Cullinan's unusual holiday story is set in the small Minnesota town of Logan, whose citizens are trying to revive it by making it a tourist mecca for all things Christmas, with particular appeal to the LGBTQ crowd (the first three books in the "Minnesota Christmas" series featured the romances of thee gay male couples). To help with this project, the town has hired developer Dale Davidson, a friendly people pleaser who is developing a crush on town librarian Gabriel. Dale knows he is polyamorous, but Gabriel appears to be in a committed, and decidedly monogamous relationship with Arthur, the son of the town's biggest gossip. But when straight-shooter Arthur cuts to the chase—"You just flirting, or you interested?"—and invites Dale to come play, Dale can't help but wonder how good an idea it is to "start something in a small town"—especially the small town that has hired him. But Dale's emotional attraction to nerdy, neurotic Gabriel, as well as his kinky attraction to dominant Arthur, has him throwing his better judgment aside.
And so the hot three-way turns into an embarrassing melt-down, and Dale returns home to the Twin Cities, disappointed. And Gabriel and Arthur try to return to their own lives, and preparing for the upcoming Christmas in July town celebration. But Gabriel is simply not his usual happy self, something that not only Arthur, but a lot of the other townspeople in Logan, can't help but see.
Arthur, who has a lot more experience in the kinky sides of life and love than Gabriel does, slowly begins to realize just what's going on inside Gabriel's head. And with some help from an old friend of his own, Arthur knows that he needs to help Gabriel acknowledge and accept all aspects of himself. Even the ones that Arthur himself doesn't share: "I'm telling you, if you're discovering your heart is complex enough it wants to fall in love with two people at once, I will not be the asshole who turns you away for wanting to be who you are." (929).
And so Gabriel and Arthur continue to plan their winter wedding, even while Gabriel and Dale begin to quietly date. And Dale, with his own submissive tendencies, enjoys power play with Arthur, even if he and Arthur do not share the same type of romantic feelings for one another that Dale shares with Gabriel. Might this "thruple" somehow find a way to make a life for themselves, even in the midst of a very small town? Even if Gabriel and Arthur have to give up their dreams of being parents someday?

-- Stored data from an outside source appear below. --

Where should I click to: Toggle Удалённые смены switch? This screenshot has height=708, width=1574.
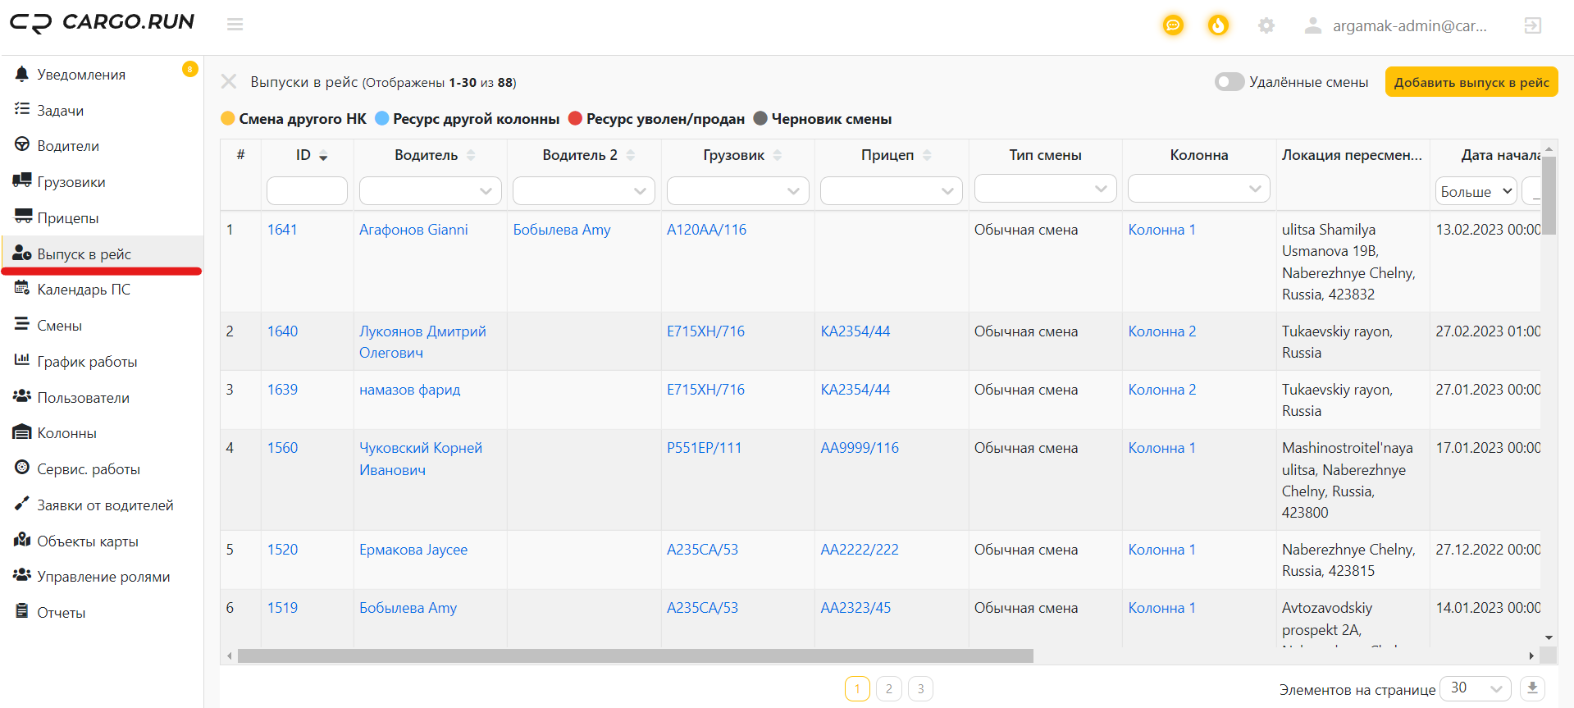click(x=1230, y=82)
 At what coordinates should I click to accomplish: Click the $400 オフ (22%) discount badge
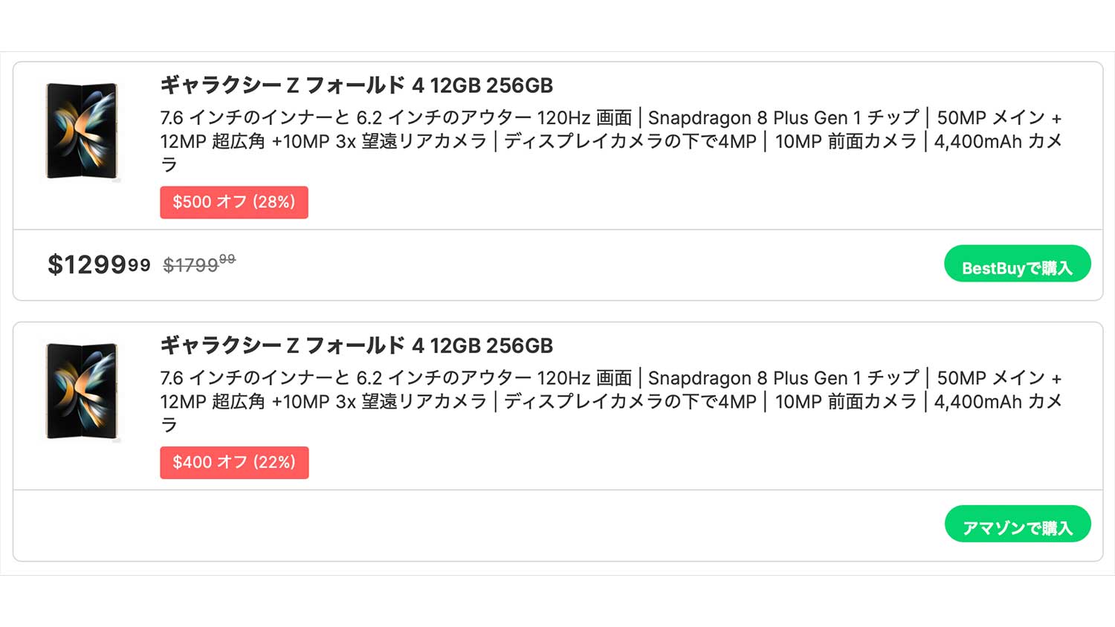click(234, 462)
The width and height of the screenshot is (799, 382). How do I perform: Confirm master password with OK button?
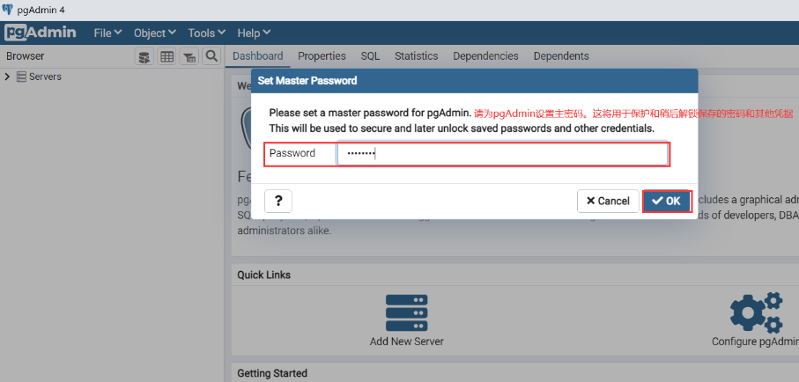point(666,202)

I've read many erotic romances, and some contemporary romances, which featured threesomes. But typically, those books have been tightly focused on the three members involved in a relationship, which, even if the situation is not presented as a fantasy within the book, can give it the feeling of a fantasy to the reader outside the book. In contrast, Santa Baby is the first romance I've read that actually felt like its characters were struggling to figure out how to embrace a polyamorous identity but still be part of a larger, non-kink community. It may be wish-fulfillment on Cullinan's part to make Dale, Gabriel, and Arthur's complicated relationship ultimately acceptable to the residents of small-town Logan. But it's a wish-fulfillment that makes me think more about the feasibility of integrating polyamorous alternatives to monogamy into "normal" life than any erotic menage romance ever has.